• **Assigned task**
Locate the line that contains "Instruction: Click Adingra's", then copy it and all later lines of the data below exactly, through the last one.

Excerpts from a dataset:
☆ ☆ ☆ ☆ ☆ ☆ ☆

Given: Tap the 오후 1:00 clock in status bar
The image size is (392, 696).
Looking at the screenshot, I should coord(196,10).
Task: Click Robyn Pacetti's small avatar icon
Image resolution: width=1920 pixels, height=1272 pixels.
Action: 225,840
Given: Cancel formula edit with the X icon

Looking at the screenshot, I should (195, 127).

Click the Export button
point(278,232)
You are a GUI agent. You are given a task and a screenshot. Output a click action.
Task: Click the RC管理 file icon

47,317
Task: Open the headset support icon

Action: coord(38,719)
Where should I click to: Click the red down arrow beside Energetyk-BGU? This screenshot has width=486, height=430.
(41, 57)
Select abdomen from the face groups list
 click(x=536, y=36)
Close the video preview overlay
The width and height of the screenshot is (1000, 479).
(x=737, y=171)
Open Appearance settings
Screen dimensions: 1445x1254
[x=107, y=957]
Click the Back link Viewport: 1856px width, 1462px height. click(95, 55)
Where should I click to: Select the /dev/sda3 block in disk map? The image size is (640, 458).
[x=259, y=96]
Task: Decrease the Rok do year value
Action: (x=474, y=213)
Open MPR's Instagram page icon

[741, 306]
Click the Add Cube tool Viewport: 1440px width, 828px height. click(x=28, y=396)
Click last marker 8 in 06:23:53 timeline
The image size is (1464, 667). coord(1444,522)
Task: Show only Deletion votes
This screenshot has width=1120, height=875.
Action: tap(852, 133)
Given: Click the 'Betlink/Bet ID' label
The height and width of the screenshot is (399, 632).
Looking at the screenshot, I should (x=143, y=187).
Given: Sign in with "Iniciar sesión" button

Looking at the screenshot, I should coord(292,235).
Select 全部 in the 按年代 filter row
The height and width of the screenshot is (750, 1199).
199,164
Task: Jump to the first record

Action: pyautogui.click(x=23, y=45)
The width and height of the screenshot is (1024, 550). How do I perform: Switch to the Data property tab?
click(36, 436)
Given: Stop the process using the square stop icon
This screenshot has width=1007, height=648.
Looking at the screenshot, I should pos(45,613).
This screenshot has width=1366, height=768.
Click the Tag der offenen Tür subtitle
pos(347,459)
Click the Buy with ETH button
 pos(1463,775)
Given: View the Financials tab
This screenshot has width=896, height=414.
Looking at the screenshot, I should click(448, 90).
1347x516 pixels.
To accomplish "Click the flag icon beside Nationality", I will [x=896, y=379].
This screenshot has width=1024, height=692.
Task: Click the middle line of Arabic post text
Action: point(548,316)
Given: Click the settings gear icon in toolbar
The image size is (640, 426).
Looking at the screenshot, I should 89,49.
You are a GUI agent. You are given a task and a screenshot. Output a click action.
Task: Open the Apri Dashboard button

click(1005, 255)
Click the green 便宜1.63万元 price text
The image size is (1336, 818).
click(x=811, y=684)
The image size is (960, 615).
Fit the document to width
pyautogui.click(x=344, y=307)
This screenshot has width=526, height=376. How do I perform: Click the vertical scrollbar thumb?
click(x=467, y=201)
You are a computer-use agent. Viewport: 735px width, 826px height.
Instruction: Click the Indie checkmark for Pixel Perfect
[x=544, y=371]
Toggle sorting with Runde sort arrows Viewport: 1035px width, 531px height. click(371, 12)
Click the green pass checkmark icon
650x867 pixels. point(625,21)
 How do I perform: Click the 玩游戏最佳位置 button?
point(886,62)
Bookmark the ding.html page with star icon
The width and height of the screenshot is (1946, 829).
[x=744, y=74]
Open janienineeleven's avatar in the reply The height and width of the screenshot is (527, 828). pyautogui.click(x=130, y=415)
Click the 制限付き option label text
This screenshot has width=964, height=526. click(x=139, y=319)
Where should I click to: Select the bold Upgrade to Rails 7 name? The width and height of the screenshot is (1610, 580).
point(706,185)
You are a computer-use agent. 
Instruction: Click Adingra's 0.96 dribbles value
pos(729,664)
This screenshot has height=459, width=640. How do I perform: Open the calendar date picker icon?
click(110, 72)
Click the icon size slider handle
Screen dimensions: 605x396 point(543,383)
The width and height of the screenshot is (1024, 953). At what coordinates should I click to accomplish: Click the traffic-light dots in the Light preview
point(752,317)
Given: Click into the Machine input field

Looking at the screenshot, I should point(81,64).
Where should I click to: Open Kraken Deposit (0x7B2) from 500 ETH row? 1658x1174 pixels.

☆ ☆ ☆ ☆ ☆ ☆ ☆

• **Output of the task**
Instruction: Click Adingra's 0.96 dribbles value
pos(729,664)
This screenshot has height=459, width=640. How do I perform: Open the calendar date picker icon?
click(110, 72)
Click the icon size slider handle
Screen dimensions: 605x396 point(543,383)
The width and height of the screenshot is (1024, 953). At what coordinates should I click to accomplish: Click the traffic-light dots in the Light preview
point(752,317)
Given: Click into the Machine input field

Looking at the screenshot, I should point(81,64).
Where should I click to: Open Kraken Deposit (0x7B2) from 500 ETH row? 1658x1174 pixels.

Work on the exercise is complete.